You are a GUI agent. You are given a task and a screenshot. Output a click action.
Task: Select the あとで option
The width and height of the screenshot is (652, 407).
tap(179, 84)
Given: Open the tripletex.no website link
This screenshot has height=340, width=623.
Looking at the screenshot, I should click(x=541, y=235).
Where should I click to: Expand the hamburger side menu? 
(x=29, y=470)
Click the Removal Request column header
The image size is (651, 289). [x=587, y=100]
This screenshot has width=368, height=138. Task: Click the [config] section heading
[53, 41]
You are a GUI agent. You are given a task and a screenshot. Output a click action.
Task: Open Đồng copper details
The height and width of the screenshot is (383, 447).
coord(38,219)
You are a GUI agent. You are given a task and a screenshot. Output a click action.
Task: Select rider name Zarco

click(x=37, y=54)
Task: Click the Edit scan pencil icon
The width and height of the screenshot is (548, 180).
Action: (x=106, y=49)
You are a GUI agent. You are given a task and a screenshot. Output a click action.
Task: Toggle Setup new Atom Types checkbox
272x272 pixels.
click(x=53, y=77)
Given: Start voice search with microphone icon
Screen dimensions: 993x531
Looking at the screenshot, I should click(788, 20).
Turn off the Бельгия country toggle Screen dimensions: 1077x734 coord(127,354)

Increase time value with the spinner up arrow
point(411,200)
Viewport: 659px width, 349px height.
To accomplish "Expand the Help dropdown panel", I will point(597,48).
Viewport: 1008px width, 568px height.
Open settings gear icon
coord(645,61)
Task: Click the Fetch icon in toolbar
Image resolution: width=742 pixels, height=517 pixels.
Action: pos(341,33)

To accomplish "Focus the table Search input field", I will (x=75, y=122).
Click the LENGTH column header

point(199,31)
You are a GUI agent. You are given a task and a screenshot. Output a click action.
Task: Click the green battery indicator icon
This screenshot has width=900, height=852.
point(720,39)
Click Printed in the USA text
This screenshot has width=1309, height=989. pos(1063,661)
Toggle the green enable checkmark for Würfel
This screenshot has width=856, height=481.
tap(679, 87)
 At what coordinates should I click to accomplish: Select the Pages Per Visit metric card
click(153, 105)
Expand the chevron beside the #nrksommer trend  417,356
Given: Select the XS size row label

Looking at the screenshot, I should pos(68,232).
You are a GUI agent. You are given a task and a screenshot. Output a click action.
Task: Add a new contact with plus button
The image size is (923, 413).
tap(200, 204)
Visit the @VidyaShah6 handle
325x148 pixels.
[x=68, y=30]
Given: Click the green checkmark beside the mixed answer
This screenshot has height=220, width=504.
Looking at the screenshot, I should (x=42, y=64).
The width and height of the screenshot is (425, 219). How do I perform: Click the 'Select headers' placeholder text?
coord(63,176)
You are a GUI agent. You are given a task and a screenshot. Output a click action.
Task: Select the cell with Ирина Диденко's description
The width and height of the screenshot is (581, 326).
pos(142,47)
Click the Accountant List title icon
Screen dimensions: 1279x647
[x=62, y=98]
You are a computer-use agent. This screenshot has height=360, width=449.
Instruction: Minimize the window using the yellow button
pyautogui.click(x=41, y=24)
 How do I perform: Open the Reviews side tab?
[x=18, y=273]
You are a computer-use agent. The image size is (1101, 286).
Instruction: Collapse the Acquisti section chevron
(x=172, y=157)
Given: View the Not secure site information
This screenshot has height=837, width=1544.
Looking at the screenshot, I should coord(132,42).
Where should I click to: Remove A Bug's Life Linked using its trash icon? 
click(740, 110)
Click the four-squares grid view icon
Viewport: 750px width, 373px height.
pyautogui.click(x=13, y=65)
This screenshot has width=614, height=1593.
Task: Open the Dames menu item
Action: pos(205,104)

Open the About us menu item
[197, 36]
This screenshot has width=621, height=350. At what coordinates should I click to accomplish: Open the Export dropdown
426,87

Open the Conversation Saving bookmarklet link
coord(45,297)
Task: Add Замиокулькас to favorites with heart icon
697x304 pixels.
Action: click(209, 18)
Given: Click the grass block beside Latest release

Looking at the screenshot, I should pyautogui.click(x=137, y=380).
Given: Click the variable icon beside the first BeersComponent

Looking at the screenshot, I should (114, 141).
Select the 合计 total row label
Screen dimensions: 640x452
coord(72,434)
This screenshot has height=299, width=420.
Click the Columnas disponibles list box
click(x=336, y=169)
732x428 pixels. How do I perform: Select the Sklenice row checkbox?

----

▶ [EXERCISE AIM]: Where a line of the listing includes the word "checkbox", it counts; say how many such lines there are and nothing more.

▶ [YOUR SOLUTION]: 2